The Grands stayed at Seawall Campground near Southwest Harbor while the Gang of Four plus pooch luxuriated in a cottage in Bar Harbor.  Each day there was a  hike, a favorite like Hunter's Beach to show Cassie...


 



or a new, more challenging, one to show up the septuagenarians.

















  In between there was random rock climbing,  purposeful rock balancing and incessant rock throwing. 



 Lobster was  always under consideration, but  more often pizza on the run or fabulous vegetarian dishes by Joanie.
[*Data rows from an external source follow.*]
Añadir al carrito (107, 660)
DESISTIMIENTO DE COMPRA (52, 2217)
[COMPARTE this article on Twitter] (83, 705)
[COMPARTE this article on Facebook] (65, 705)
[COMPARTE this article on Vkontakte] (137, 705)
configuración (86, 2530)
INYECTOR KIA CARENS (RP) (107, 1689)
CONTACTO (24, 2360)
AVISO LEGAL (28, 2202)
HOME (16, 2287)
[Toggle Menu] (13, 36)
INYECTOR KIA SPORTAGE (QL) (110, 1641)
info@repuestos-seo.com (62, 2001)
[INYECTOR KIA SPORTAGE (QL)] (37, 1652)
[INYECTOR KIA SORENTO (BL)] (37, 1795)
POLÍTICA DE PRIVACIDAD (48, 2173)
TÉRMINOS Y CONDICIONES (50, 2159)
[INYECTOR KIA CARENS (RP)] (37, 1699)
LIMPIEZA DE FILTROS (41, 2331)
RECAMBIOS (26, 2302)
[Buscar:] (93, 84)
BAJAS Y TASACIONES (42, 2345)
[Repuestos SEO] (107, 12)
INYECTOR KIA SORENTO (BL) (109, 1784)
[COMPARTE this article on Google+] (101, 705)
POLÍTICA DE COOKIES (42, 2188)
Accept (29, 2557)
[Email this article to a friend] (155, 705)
Each meal at the cottage was followed by a stroll along the Shore Path to watch the sunset.






Some might say there was excessive high jinx...






But we were warmed by the bonding of the cousins each discovering what it's like to have a little brother or a big sister...






In Maine and especially near Acadia NP every turn exposes a picture  postcard scene.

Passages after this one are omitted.